We present an efficient and accessible PD screening method by leveraging AI-driven models enabled by the largest video dataset of facial expressions from 1,059 unique participants. This dataset includes 256 individuals with PD, 165 clinically diagnosed, and 91 self-reported. Participants used webcams to record themselves mimicking three facial expressions (smile, disgust, and surprise) from diverse sources encompassing their homes across multiple countries, a US clinic, and a PD wellness center in the US. Facial landmarks are automatically tracked from the recordings to extract features related to hypomimia, a prominent PD symptom characterized by reduced facial expressions. Machine learning algorithms are trained on these features to distinguish between individuals with and without PD. The model was tested for generalizability on external (unseen during training) test videos collected from a US clinic and Bangladesh. An ensemble of machine learning models trained on smile videos achieved an accuracy of 87.9+-0.1% (95% Confidence Interval) with an AUROC of 89.3+-0.3% as evaluated on held-out data (using k-fold cross-validation). In external test settings, the ensemble model achieved 79.8+-0.6% accuracy with 81.9+-0.3% AUROC on the clinical test set and 84.9+-0.4% accuracy with 81.2+-0.6% AUROC on participants from Bangladesh. In every setting, the model was free from detectable bias across sex and ethnic subgroups, except in the cohorts from Bangladesh, where the model performed significantly better for female participants than males. Smiling videos can effectively differentiate between individuals with and without PD, offering a potentially easy, accessible, and cost-efficient way to screen for PD, especially when a clinical diagnosis is difficult to access.

Figures (6)

• Figure 1: A brief overview of the AI-based system for classifying individuals with and without PD. Anyone can record their smile expressions in front of a computer webcam. The system extracts facial keypoints for each frame using Openface and Mediapipe tools, and then computes features by summarizing the temporal dimensions with statistical aggregates. Top-$n$ features are then fed to an ensemble of models which finally decides whether the participant has PD or not.

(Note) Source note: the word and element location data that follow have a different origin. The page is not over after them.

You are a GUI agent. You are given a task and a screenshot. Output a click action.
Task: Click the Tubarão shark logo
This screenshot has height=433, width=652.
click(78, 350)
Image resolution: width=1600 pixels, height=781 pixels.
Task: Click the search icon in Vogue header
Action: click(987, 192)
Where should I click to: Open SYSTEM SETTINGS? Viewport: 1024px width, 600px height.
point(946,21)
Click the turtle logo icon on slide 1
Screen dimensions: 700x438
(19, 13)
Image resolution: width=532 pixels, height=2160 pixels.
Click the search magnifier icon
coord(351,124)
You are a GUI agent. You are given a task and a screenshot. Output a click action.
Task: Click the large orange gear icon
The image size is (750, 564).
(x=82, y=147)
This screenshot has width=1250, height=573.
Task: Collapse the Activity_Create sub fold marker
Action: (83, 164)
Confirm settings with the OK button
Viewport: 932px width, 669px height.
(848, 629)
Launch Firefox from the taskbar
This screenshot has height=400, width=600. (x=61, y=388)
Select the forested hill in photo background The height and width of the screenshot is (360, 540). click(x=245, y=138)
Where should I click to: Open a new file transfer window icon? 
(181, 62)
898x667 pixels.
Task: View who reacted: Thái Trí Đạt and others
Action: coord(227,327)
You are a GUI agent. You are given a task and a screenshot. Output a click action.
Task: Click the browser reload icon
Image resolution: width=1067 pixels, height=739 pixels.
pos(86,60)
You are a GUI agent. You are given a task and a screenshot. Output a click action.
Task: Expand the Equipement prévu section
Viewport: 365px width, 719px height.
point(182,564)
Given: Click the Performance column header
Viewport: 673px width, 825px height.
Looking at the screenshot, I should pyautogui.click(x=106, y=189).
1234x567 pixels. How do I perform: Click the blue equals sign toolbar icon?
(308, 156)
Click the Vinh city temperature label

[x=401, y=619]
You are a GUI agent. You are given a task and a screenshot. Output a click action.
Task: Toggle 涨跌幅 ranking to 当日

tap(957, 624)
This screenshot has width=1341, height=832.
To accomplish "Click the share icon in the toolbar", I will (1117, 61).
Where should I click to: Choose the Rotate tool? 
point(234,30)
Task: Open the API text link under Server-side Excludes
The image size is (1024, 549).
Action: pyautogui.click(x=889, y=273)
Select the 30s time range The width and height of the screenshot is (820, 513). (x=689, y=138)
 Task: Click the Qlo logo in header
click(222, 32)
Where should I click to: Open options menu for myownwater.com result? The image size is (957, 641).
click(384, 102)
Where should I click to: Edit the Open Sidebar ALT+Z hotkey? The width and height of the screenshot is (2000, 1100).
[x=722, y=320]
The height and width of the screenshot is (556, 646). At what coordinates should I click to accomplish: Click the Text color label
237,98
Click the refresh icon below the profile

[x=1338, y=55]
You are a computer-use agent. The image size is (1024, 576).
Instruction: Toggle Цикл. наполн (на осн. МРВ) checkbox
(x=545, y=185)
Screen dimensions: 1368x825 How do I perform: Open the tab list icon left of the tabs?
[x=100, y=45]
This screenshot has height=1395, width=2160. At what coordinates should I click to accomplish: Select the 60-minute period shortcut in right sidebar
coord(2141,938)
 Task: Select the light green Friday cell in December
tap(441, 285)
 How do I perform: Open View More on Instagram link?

• Figure 2: Feature visualization and model performance for each facial expression. All the extracted features from training videos ($n = 827$) of (a) smile, (b) disgust, and (c) surprise expression are reduced into two principal components for visualization. The orange and blue dots separate participants with and without PD. The ROC curve for the predictive model trained on features extracted only from the (d) smile, (e) disgust, and (f) surprise expression and evaluated on held-out data demonstrates how well the model can separate participants with and without PD using features from a single expression.
• Figure 3: PD screening from videos of smiling. ROC curves for differentiating between participants with and without PD (a) on held-out data with k-fold cross validation ($n = 827$), (b) on external test data collected at a U.S. clinic ($n = 75$), and (c) on external home-recorded test data collected from Bangladesh ($n = 149$). The models only used features from the smile expression. The corresponding confusion matrices are displayed below the ROC curves (d-f).
• Figure 4: Comprehensive analysis of model performance across subgroups and PD durations. The first three plots demonstrate the rate of (a) miss-classification, (b) underdiagnosis, and (c) overdiagnosis across population subgroups based on sex, ethnicity, and age. The last plot visualizes the (d) miss-classification rate across different bins of disease duration. Durations are binned into yearly intervals, with sample sizes for each interval noted in parentheses. In all cases, The error bars represent $95\%$ confidence interval.
• Figure 5: SHAP beeswarm plot showing the impact of features on the model's output. The plot displays the top features contributing to the model, with the color representing the feature value (red for high, blue for low). The "Sum of 15 other features" combines the contributions of less significant features.